A ship bearing the slogan ‘Celebrating the enactment of the People’s Republic of China Law on Safeguarding National Security in the Hong Kong SAR’ in Victoria Harbor in Hong Kong, south China’s July 1, 2020. /Xinhua

Dawes, however, prefers to avoid outbreaks that could irritate the central government. According to him, lawyers should not be seen as “politicians in wigs” and the role of the association itself is not a political story.

The above statements were interpreted by analysts in the Hong Kong Special Administrative Region (HKSAR) as sending positive signals. By any measure, this means that Dawes wants to restore ties with the Chinese mainland and that the role that the Hong Kong Bar Association plays in the administration of justice will be normalized.

It must be aware that, from a strategic point of view, putting the association back on the right track and improving relations with the metropolis will yield at least three positive results.

First, the professional body itself will continue to thrive. For years, the ties between the metropolis and the Bar have been strained due to the political positions taken by certain leaders. Watched by Paul Harris, for example, the liaison office once warned that if the association failed to sever ties with its president, the 73-year-old Hong Kong body would face a range of consequences. .

A reset of the relationship would therefore be very necessary to “save” the body.
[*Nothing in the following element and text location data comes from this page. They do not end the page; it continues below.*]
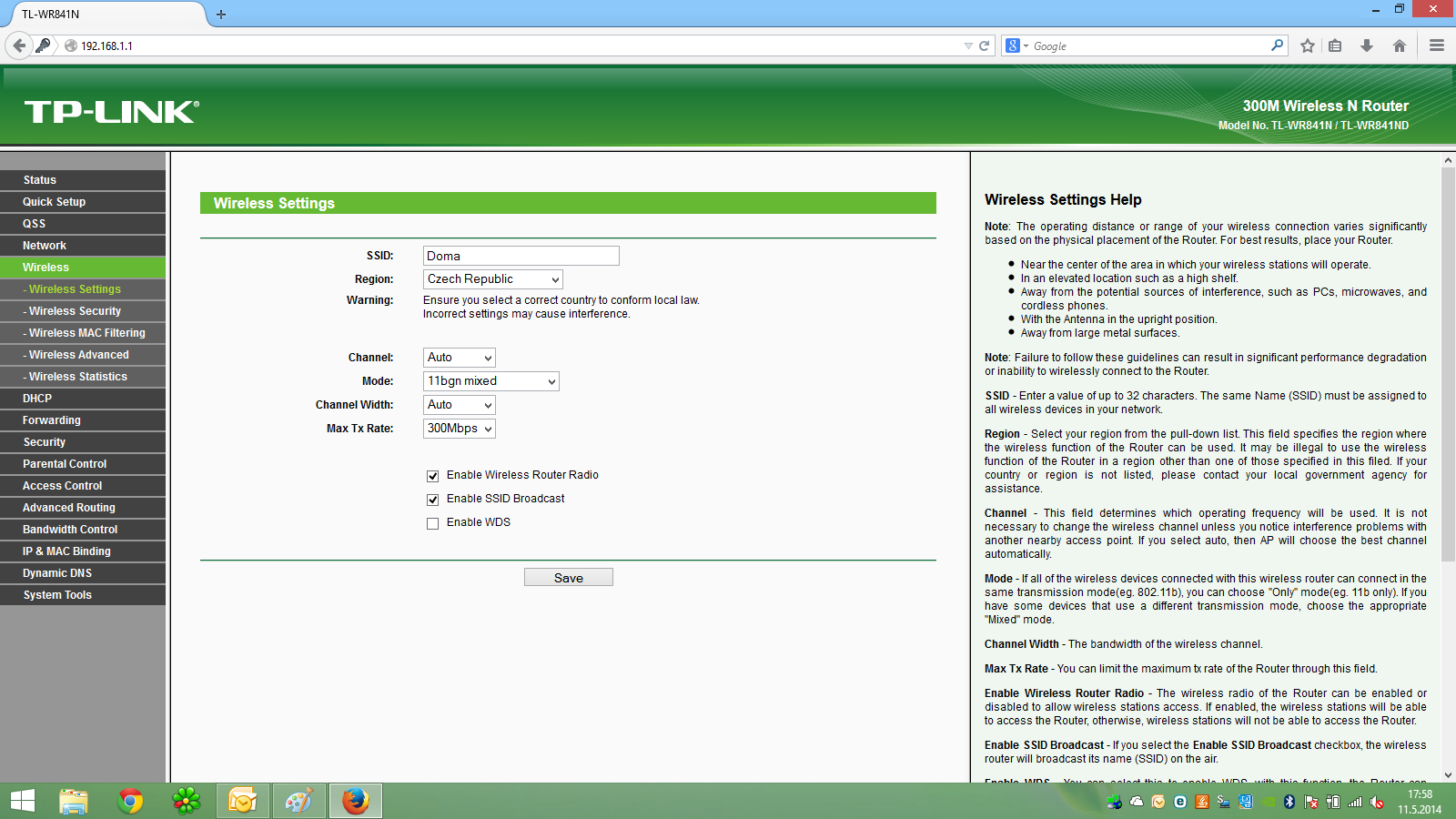Open the Firefox downloads arrow
Viewport: 1456px width, 819px height.
[1366, 46]
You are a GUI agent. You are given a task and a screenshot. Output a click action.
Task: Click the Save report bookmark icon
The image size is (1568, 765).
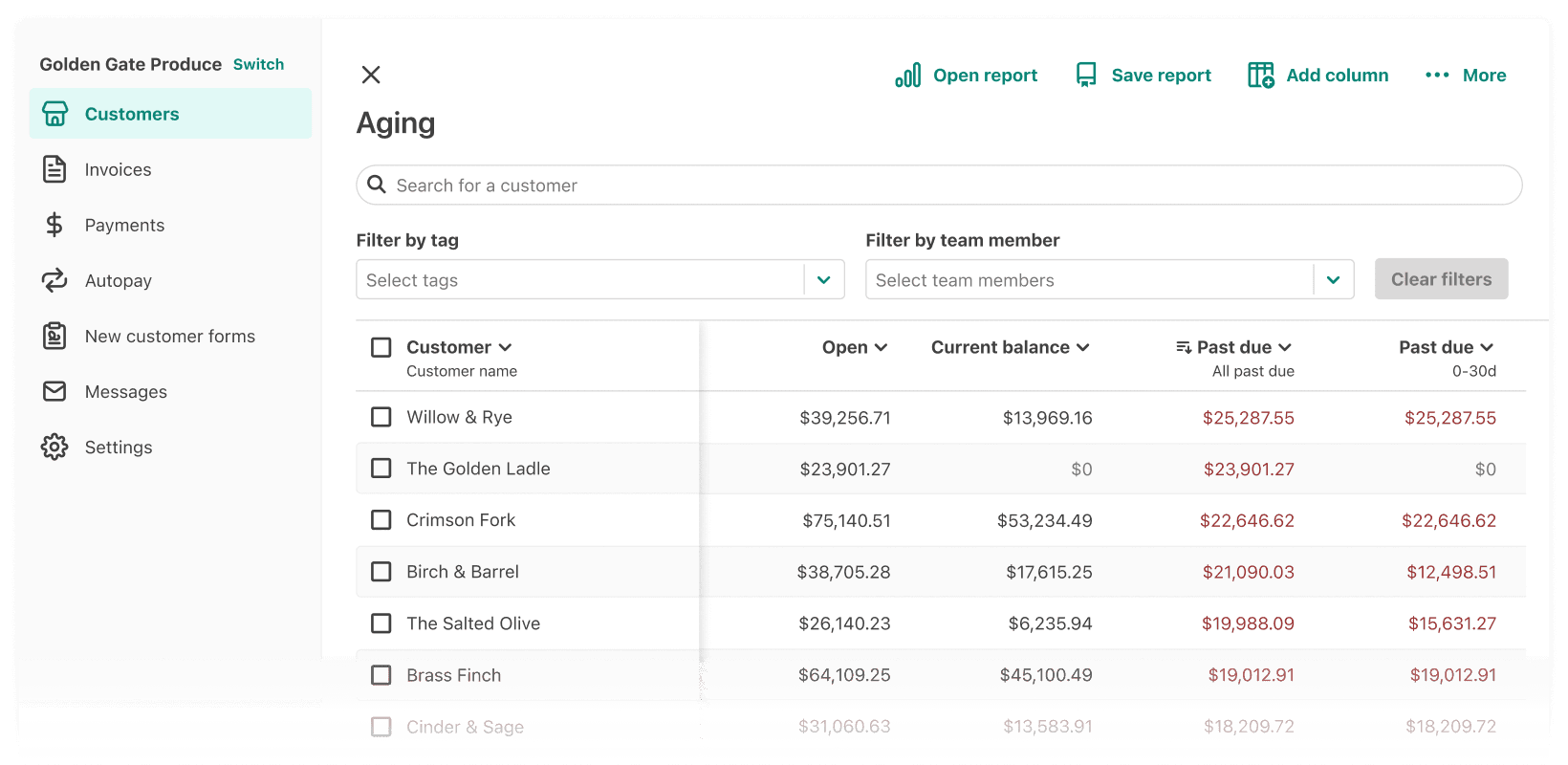[x=1086, y=76]
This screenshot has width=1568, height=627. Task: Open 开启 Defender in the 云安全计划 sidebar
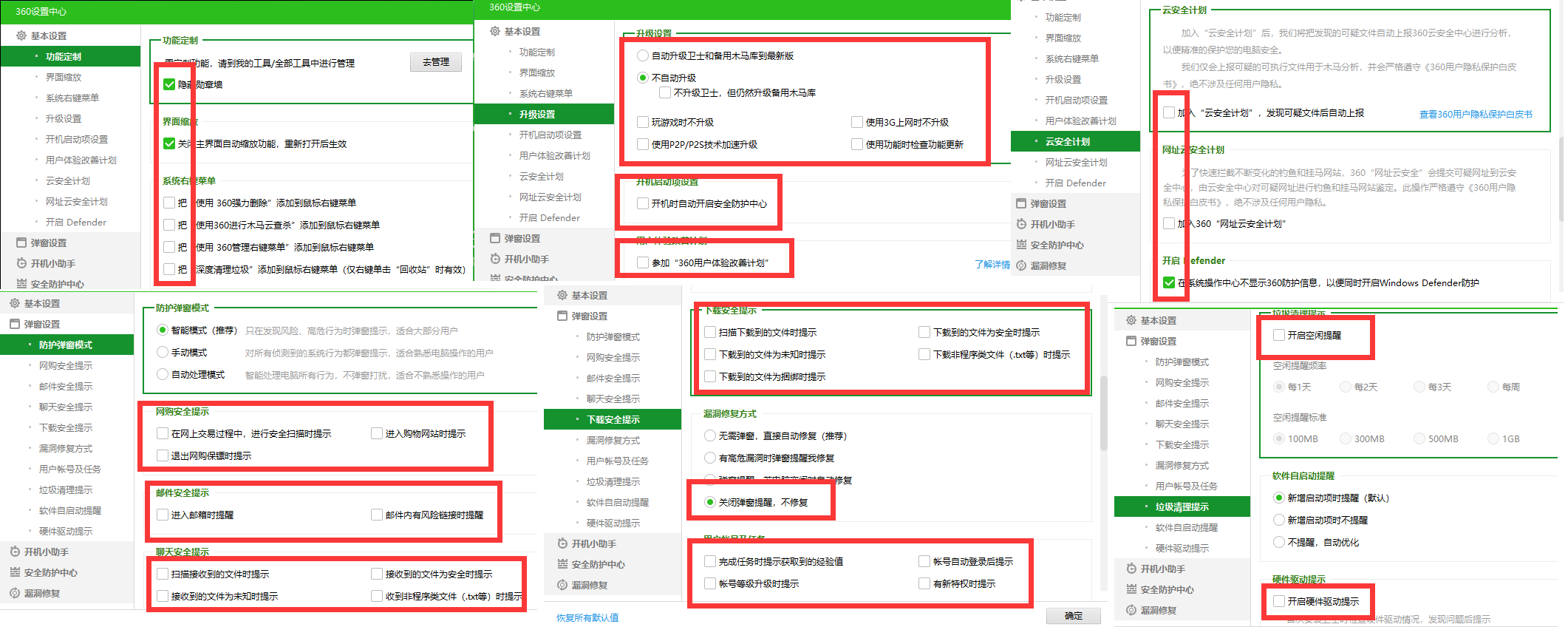(x=1075, y=183)
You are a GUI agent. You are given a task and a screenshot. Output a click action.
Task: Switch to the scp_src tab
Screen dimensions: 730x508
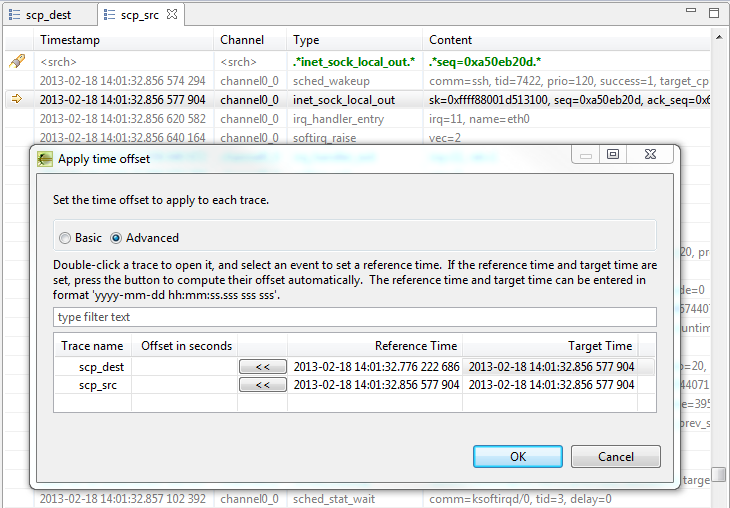pyautogui.click(x=139, y=15)
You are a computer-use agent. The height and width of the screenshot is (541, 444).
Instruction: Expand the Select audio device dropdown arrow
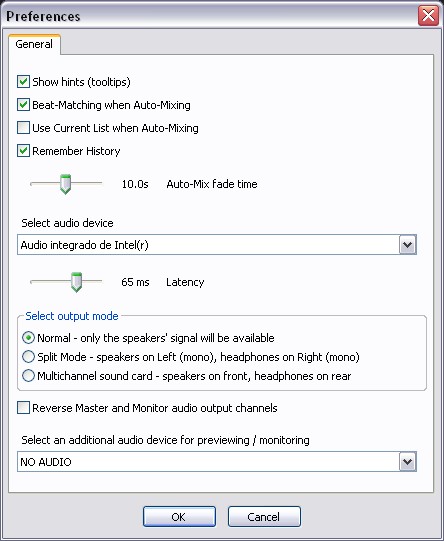(x=408, y=245)
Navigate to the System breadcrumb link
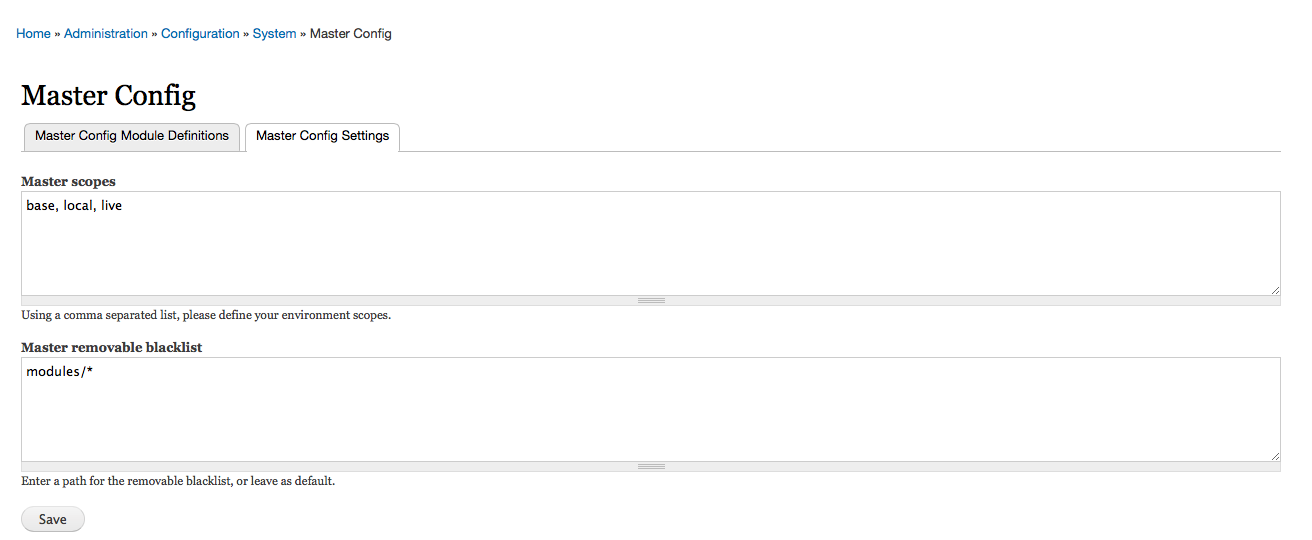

Second, maintaining a positive interaction with the mainland would help accomplish the purpose of the body. As the only body of lawyers, the Hong Kong Bar Association would prescribe not only rules of professional conduct, discipline and etiquette, but also a better understanding of the legal profession and the improvement of administration justice in Hong Kong.

After the turmoil and chaos of the city, many senior lawyers argued that “the bar needs people who only talk about professional matters, opportunities and practice development, but who will stay committed to the ‘rule of law’. Instead of “politicizing” the body, the new leader aims to heal the division between different factions and get the group back on track, which is in the interests of the entire legal profession in Hong Kong.

With a new president and a few changes of compass, the association seems to be on the verge of abandoning politics and readjusting to its functions as an independent professional body that will protect the interests of its members and uphold the values ​​of the state. by right. . With this in mind, the association could open a new path to the future.